START AVAILABLE DATA
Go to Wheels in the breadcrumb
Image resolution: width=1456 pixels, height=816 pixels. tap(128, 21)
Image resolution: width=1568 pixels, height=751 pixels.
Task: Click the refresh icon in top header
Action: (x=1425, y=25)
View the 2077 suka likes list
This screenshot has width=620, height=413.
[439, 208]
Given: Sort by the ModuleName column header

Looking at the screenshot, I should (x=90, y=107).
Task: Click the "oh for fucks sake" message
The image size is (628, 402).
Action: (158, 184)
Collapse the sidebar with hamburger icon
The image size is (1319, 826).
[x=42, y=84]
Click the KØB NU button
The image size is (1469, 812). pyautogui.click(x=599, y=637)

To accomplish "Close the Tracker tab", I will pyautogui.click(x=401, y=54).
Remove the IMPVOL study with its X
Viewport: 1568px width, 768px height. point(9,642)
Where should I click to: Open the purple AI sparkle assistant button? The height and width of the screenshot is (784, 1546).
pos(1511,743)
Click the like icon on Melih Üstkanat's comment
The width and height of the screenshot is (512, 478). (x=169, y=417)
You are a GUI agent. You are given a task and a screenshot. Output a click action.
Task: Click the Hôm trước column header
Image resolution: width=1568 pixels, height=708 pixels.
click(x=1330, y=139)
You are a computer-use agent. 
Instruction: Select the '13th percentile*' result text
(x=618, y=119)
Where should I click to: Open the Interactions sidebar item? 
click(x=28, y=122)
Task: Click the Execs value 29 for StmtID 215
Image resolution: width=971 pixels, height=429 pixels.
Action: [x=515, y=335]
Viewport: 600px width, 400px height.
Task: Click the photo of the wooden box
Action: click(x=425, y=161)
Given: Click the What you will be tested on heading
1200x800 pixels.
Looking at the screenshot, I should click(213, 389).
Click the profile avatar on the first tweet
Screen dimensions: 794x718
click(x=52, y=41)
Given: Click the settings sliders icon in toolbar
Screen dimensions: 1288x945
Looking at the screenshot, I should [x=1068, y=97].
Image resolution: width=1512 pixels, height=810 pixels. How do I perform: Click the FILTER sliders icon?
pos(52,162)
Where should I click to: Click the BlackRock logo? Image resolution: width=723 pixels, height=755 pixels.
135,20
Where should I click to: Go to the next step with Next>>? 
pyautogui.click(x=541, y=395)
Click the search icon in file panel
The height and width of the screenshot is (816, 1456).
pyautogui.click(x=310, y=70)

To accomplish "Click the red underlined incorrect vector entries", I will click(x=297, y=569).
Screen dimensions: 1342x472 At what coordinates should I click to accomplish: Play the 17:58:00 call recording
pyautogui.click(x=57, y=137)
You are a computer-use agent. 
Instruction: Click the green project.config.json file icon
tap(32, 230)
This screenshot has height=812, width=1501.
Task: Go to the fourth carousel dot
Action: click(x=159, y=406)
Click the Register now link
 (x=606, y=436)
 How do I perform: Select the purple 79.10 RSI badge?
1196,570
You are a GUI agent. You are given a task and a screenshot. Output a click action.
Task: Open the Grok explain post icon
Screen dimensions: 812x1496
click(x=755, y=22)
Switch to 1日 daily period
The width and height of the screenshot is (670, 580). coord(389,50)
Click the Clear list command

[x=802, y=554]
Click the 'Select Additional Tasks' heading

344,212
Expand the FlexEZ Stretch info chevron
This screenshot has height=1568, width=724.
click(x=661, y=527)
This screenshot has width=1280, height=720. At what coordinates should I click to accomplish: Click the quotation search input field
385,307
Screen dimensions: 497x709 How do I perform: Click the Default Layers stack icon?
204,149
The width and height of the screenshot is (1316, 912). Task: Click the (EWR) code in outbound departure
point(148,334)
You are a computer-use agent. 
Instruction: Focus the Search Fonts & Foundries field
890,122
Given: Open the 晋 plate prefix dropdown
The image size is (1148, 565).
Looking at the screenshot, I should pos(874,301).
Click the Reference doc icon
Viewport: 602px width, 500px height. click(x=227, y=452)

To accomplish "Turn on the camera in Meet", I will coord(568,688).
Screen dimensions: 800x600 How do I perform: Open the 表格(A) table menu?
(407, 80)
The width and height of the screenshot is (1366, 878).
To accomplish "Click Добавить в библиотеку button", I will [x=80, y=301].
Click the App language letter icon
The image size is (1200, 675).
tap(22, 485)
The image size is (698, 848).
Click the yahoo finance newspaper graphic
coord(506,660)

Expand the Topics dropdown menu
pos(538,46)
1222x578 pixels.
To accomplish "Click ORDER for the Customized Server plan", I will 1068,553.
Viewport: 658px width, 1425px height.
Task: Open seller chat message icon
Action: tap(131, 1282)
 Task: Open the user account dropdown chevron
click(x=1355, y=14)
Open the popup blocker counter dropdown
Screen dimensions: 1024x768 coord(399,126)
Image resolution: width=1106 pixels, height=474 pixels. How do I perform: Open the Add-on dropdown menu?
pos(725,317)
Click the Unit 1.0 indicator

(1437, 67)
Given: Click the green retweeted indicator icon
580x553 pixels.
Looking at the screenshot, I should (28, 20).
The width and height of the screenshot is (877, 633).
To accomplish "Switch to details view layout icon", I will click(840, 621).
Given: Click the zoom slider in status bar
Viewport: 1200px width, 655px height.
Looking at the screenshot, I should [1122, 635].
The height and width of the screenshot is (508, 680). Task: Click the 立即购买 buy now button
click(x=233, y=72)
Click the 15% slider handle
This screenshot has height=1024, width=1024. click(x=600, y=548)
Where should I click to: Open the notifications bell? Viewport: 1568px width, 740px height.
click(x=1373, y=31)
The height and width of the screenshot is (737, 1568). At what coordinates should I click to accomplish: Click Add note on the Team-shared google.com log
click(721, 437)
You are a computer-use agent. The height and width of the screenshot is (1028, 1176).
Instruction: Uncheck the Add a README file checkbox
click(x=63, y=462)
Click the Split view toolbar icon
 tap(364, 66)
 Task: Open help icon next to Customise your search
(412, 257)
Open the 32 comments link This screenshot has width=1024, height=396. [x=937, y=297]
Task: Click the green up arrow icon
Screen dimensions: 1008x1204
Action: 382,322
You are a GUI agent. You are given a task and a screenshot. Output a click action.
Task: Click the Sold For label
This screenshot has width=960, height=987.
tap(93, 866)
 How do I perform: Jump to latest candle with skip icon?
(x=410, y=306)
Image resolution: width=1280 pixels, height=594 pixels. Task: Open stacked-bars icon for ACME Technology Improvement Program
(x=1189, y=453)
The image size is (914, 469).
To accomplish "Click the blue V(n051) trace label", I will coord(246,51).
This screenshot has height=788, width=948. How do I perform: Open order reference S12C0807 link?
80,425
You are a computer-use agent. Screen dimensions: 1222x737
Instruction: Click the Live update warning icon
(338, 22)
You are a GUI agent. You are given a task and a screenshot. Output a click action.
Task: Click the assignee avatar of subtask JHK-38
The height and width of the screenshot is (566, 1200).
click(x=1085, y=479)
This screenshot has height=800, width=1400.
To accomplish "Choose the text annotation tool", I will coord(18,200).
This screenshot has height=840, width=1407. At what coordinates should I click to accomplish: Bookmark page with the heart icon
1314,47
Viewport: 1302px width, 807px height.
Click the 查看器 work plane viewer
END AVAILABLE DATA
-- TASK INSTRUCTIONS --
Reproduce the entries exactly, each one as given.

-- ANSWER FOR THIS EXERCISE --
Go to Wheels in the breadcrumb
Image resolution: width=1456 pixels, height=816 pixels. tap(128, 21)
Image resolution: width=1568 pixels, height=751 pixels.
Task: Click the refresh icon in top header
Action: (x=1425, y=25)
View the 2077 suka likes list
This screenshot has width=620, height=413.
[439, 208]
Given: Sort by the ModuleName column header

Looking at the screenshot, I should (x=90, y=107).
Task: Click the "oh for fucks sake" message
The image size is (628, 402).
Action: (158, 184)
Collapse the sidebar with hamburger icon
The image size is (1319, 826).
[x=42, y=84]
Click the KØB NU button
The image size is (1469, 812). pyautogui.click(x=599, y=637)

To accomplish "Close the Tracker tab", I will pyautogui.click(x=401, y=54).
Remove the IMPVOL study with its X
Viewport: 1568px width, 768px height. point(9,642)
Where should I click to: Open the purple AI sparkle assistant button? The height and width of the screenshot is (784, 1546).
pos(1511,743)
Click the like icon on Melih Üstkanat's comment
The width and height of the screenshot is (512, 478). (x=169, y=417)
You are a GUI agent. You are given a task and a screenshot. Output a click action.
Task: Click the Hôm trước column header
Image resolution: width=1568 pixels, height=708 pixels.
click(x=1330, y=139)
You are a computer-use agent. 
Instruction: Select the '13th percentile*' result text
(x=618, y=119)
Where should I click to: Open the Interactions sidebar item? 
click(x=28, y=122)
Task: Click the Execs value 29 for StmtID 215
Image resolution: width=971 pixels, height=429 pixels.
Action: [x=515, y=335]
Viewport: 600px width, 400px height.
Task: Click the photo of the wooden box
Action: click(x=425, y=161)
Given: Click the What you will be tested on heading
1200x800 pixels.
Looking at the screenshot, I should click(213, 389).
Click the profile avatar on the first tweet
Screen dimensions: 794x718
click(x=52, y=41)
Given: Click the settings sliders icon in toolbar
Screen dimensions: 1288x945
Looking at the screenshot, I should [x=1068, y=97].
Image resolution: width=1512 pixels, height=810 pixels. How do I perform: Click the FILTER sliders icon?
pos(52,162)
Where should I click to: Click the BlackRock logo? Image resolution: width=723 pixels, height=755 pixels.
135,20
Where should I click to: Go to the next step with Next>>? 
pyautogui.click(x=541, y=395)
Click the search icon in file panel
The height and width of the screenshot is (816, 1456).
pyautogui.click(x=310, y=70)

To accomplish "Click the red underlined incorrect vector entries", I will click(x=297, y=569).
Screen dimensions: 1342x472 At what coordinates should I click to accomplish: Play the 17:58:00 call recording
pyautogui.click(x=57, y=137)
You are a computer-use agent. 
Instruction: Click the green project.config.json file icon
tap(32, 230)
This screenshot has height=812, width=1501.
Task: Go to the fourth carousel dot
Action: click(x=159, y=406)
Click the Register now link
 (x=606, y=436)
 How do I perform: Select the purple 79.10 RSI badge?
1196,570
You are a GUI agent. You are given a task and a screenshot. Output a click action.
Task: Open the Grok explain post icon
Screen dimensions: 812x1496
click(x=755, y=22)
Switch to 1日 daily period
The width and height of the screenshot is (670, 580). coord(389,50)
Click the Clear list command

[x=802, y=554]
Click the 'Select Additional Tasks' heading

344,212
Expand the FlexEZ Stretch info chevron
This screenshot has height=1568, width=724.
click(x=661, y=527)
This screenshot has width=1280, height=720. At what coordinates should I click to accomplish: Click the quotation search input field
385,307
Screen dimensions: 497x709 How do I perform: Click the Default Layers stack icon?
204,149
The width and height of the screenshot is (1316, 912). Task: Click the (EWR) code in outbound departure
point(148,334)
You are a computer-use agent. 
Instruction: Focus the Search Fonts & Foundries field
890,122
Given: Open the 晋 plate prefix dropdown
The image size is (1148, 565).
Looking at the screenshot, I should pos(874,301).
Click the Reference doc icon
Viewport: 602px width, 500px height. click(x=227, y=452)

To accomplish "Turn on the camera in Meet", I will coord(568,688).
Screen dimensions: 800x600 How do I perform: Open the 表格(A) table menu?
(407, 80)
The width and height of the screenshot is (1366, 878).
To accomplish "Click Добавить в библиотеку button", I will [x=80, y=301].
Click the App language letter icon
The image size is (1200, 675).
tap(22, 485)
The image size is (698, 848).
Click the yahoo finance newspaper graphic
coord(506,660)

Expand the Topics dropdown menu
pos(538,46)
1222x578 pixels.
To accomplish "Click ORDER for the Customized Server plan", I will 1068,553.
Viewport: 658px width, 1425px height.
Task: Open seller chat message icon
Action: tap(131, 1282)
 Task: Open the user account dropdown chevron
click(x=1355, y=14)
Open the popup blocker counter dropdown
Screen dimensions: 1024x768 coord(399,126)
Image resolution: width=1106 pixels, height=474 pixels. How do I perform: Open the Add-on dropdown menu?
pos(725,317)
Click the Unit 1.0 indicator

(1437, 67)
Given: Click the green retweeted indicator icon
580x553 pixels.
Looking at the screenshot, I should (28, 20).
The width and height of the screenshot is (877, 633).
To accomplish "Switch to details view layout icon", I will click(840, 621).
Given: Click the zoom slider in status bar
Viewport: 1200px width, 655px height.
Looking at the screenshot, I should [1122, 635].
The height and width of the screenshot is (508, 680). Task: Click the 立即购买 buy now button
click(x=233, y=72)
Click the 15% slider handle
This screenshot has height=1024, width=1024. click(x=600, y=548)
Where should I click to: Open the notifications bell? Viewport: 1568px width, 740px height.
click(x=1373, y=31)
The height and width of the screenshot is (737, 1568). At what coordinates should I click to accomplish: Click Add note on the Team-shared google.com log
click(721, 437)
You are a computer-use agent. The height and width of the screenshot is (1028, 1176).
Instruction: Uncheck the Add a README file checkbox
click(x=63, y=462)
Click the Split view toolbar icon
 tap(364, 66)
 Task: Open help icon next to Customise your search
(412, 257)
Open the 32 comments link This screenshot has width=1024, height=396. [x=937, y=297]
Task: Click the green up arrow icon
Screen dimensions: 1008x1204
Action: 382,322
You are a GUI agent. You are given a task and a screenshot. Output a click action.
Task: Click the Sold For label
This screenshot has width=960, height=987.
tap(93, 866)
 How do I perform: Jump to latest candle with skip icon?
(x=410, y=306)
Image resolution: width=1280 pixels, height=594 pixels. Task: Open stacked-bars icon for ACME Technology Improvement Program
(x=1189, y=453)
The image size is (914, 469).
To accomplish "Click the blue V(n051) trace label", I will coord(246,51).
This screenshot has height=788, width=948. How do I perform: Open order reference S12C0807 link?
80,425
You are a computer-use agent. Screen dimensions: 1222x737
Instruction: Click the Live update warning icon
(338, 22)
You are a GUI agent. You are given a task and a screenshot. Output a click action.
Task: Click the assignee avatar of subtask JHK-38
The height and width of the screenshot is (566, 1200).
click(x=1085, y=479)
This screenshot has height=800, width=1400.
To accomplish "Choose the text annotation tool", I will coord(18,200).
This screenshot has height=840, width=1407. At what coordinates should I click to accomplish: Bookmark page with the heart icon
1314,47
Viewport: 1302px width, 807px height.
Click the 查看器 work plane viewer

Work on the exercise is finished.